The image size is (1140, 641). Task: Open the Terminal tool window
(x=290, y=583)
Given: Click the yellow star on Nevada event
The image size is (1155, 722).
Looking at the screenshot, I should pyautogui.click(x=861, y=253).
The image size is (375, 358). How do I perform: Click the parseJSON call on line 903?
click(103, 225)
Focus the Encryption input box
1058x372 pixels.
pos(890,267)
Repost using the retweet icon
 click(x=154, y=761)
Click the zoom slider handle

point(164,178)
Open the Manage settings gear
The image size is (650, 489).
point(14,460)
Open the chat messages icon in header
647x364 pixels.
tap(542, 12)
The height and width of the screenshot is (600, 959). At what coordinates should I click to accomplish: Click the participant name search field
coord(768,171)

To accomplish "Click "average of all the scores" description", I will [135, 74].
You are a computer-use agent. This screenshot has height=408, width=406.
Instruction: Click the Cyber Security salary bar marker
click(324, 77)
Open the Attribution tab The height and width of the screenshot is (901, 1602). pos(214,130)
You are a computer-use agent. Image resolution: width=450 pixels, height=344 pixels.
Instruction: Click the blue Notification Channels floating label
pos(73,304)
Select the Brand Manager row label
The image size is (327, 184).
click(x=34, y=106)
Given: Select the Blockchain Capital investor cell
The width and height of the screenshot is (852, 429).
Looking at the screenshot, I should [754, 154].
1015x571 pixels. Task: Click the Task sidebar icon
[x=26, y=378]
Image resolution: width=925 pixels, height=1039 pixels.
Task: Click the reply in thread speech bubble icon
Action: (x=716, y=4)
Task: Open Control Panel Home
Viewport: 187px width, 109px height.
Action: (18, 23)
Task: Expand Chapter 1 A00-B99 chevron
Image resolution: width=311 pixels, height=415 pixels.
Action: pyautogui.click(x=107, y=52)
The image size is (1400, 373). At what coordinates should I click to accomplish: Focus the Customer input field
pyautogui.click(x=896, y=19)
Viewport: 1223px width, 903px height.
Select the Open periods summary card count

* _TO BE DONE_
Rewrite the lines above with every "Instruction" replaced by "Goal", leaving everything else unchanged.

* _FULL RESPONSE_
The image size is (1140, 641). Task: Open the Terminal tool window
(x=290, y=583)
Given: Click the yellow star on Nevada event
The image size is (1155, 722).
Looking at the screenshot, I should pyautogui.click(x=861, y=253).
The image size is (375, 358). How do I perform: Click the parseJSON call on line 903?
click(103, 225)
Focus the Encryption input box
1058x372 pixels.
pos(890,267)
Repost using the retweet icon
 click(x=154, y=761)
Click the zoom slider handle

point(164,178)
Open the Manage settings gear
The image size is (650, 489).
point(14,460)
Open the chat messages icon in header
647x364 pixels.
tap(542, 12)
The height and width of the screenshot is (600, 959). At what coordinates should I click to accomplish: Click the participant name search field
coord(768,171)

To accomplish "Click "average of all the scores" description", I will [135, 74].
You are a computer-use agent. This screenshot has height=408, width=406.
Goal: Click the Cyber Security salary bar marker
click(324, 77)
Open the Attribution tab The height and width of the screenshot is (901, 1602). pos(214,130)
You are a computer-use agent. Image resolution: width=450 pixels, height=344 pixels.
Goal: Click the blue Notification Channels floating label
pos(73,304)
Select the Brand Manager row label
The image size is (327, 184).
click(x=34, y=106)
Given: Select the Blockchain Capital investor cell
The width and height of the screenshot is (852, 429).
Looking at the screenshot, I should [754, 154].
1015x571 pixels. Task: Click the Task sidebar icon
[x=26, y=378]
Image resolution: width=925 pixels, height=1039 pixels.
Task: Click the reply in thread speech bubble icon
Action: (x=716, y=4)
Task: Open Control Panel Home
Viewport: 187px width, 109px height.
Action: (18, 23)
Task: Expand Chapter 1 A00-B99 chevron
Image resolution: width=311 pixels, height=415 pixels.
Action: pyautogui.click(x=107, y=52)
The image size is (1400, 373). At what coordinates should I click to accomplish: Focus the Customer input field
pyautogui.click(x=896, y=19)
Viewport: 1223px width, 903px height.
Select the Open periods summary card count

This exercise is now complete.